(Supplied passage begins)

Review: Potiche (2010)

Catherine Deneuve — now 67 — is one of the few actresses in the world who will still stop a man in his tracks in her seventies and eighties. Yet François Ozon, having worked with Deneuve before in the comic murder mystery 8 Women, has rightly comprehended, much like Jacques Demy, the effervescent appeal beneath the sexy sheen.

Potiche, based on a play by Pierre Barillet and Jean-Pierre Grédy, is certainly a pleasant enough vehicle for Deneuve and her costar Gerard Depardieu. The older and middle-class critics at the screening I attended laughed at the right moments, perhaps not entirely aware that Ozon has been kind enough to toss a few goofy Molotovs over the years. For those who enjoy the more provocative side of Ozon, Potiche signals a retreat from the eye-popping fare that established this intriguing director’s career.

(Supplied passage ends)
(Provided data begins)

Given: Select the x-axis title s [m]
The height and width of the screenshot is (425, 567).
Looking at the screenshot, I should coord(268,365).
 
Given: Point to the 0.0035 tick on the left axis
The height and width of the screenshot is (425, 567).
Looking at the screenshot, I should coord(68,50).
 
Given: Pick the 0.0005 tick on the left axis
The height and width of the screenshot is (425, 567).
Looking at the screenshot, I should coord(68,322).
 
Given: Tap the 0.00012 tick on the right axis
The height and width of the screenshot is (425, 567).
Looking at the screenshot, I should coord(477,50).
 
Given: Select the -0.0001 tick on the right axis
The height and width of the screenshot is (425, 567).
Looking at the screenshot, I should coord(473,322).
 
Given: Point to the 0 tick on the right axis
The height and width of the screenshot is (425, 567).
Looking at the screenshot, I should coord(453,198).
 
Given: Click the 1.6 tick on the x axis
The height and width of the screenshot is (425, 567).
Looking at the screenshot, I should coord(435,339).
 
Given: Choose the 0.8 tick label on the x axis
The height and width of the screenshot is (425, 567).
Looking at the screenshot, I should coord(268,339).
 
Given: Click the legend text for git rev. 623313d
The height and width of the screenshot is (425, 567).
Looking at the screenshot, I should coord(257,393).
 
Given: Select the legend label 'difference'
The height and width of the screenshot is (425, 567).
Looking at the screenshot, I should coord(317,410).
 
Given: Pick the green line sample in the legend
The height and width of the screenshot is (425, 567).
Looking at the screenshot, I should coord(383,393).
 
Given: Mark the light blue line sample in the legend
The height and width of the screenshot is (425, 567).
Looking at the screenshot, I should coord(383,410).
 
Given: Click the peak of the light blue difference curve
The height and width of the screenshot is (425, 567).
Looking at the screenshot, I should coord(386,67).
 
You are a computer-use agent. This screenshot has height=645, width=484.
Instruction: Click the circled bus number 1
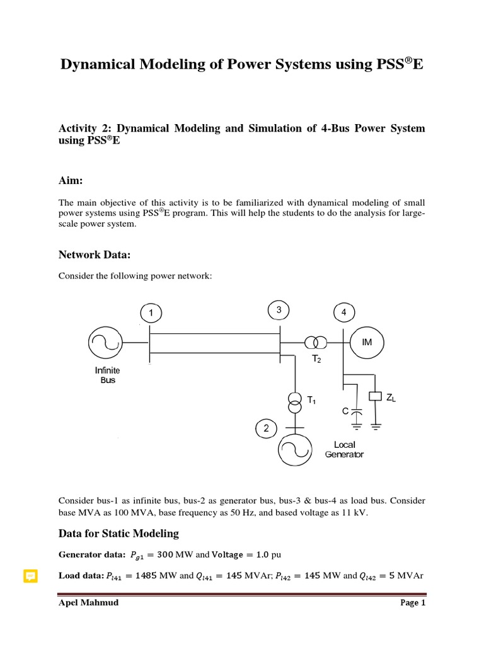point(151,312)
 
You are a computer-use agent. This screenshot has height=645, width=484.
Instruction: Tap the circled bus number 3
point(279,310)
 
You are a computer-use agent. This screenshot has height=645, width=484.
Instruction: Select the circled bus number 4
point(343,312)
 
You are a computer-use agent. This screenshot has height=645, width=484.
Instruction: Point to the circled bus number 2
point(267,428)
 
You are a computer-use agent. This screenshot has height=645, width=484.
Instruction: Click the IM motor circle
point(367,341)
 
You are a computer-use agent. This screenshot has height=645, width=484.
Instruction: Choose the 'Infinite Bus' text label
point(108,375)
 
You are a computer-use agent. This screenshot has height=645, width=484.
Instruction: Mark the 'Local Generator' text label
point(344,449)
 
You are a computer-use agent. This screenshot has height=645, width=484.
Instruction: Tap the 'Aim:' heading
point(71,180)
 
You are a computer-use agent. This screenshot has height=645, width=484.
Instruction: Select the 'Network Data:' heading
point(95,254)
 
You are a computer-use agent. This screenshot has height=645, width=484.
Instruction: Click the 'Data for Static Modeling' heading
point(118,534)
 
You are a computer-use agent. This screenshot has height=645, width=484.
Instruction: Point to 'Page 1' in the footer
point(413,603)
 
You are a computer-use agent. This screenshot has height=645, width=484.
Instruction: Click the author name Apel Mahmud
point(88,603)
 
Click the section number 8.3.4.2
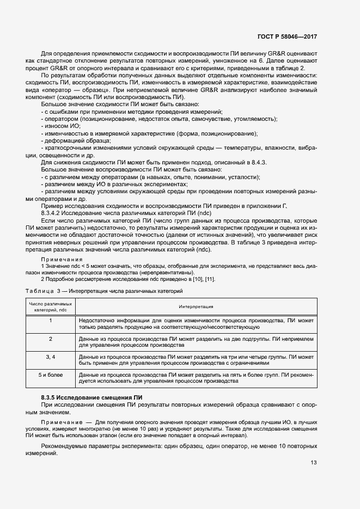[53, 214]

(Provided data ends)

Exercise:
Copy out the Potiche review above word for word, everything from "Review: Potiche (2010)" down to "the sexy sheen.".

Answer box:
Review: Potiche (2010)

Catherine Deneuve — now 67 — is one of the few actresses in the world who will still stop a man in his tracks in her seventies and eighties. Yet François Ozon, having worked with Deneuve before in the comic murder mystery 8 Women, has rightly comprehended, much like Jacques Demy, the effervescent appeal beneath the sexy sheen.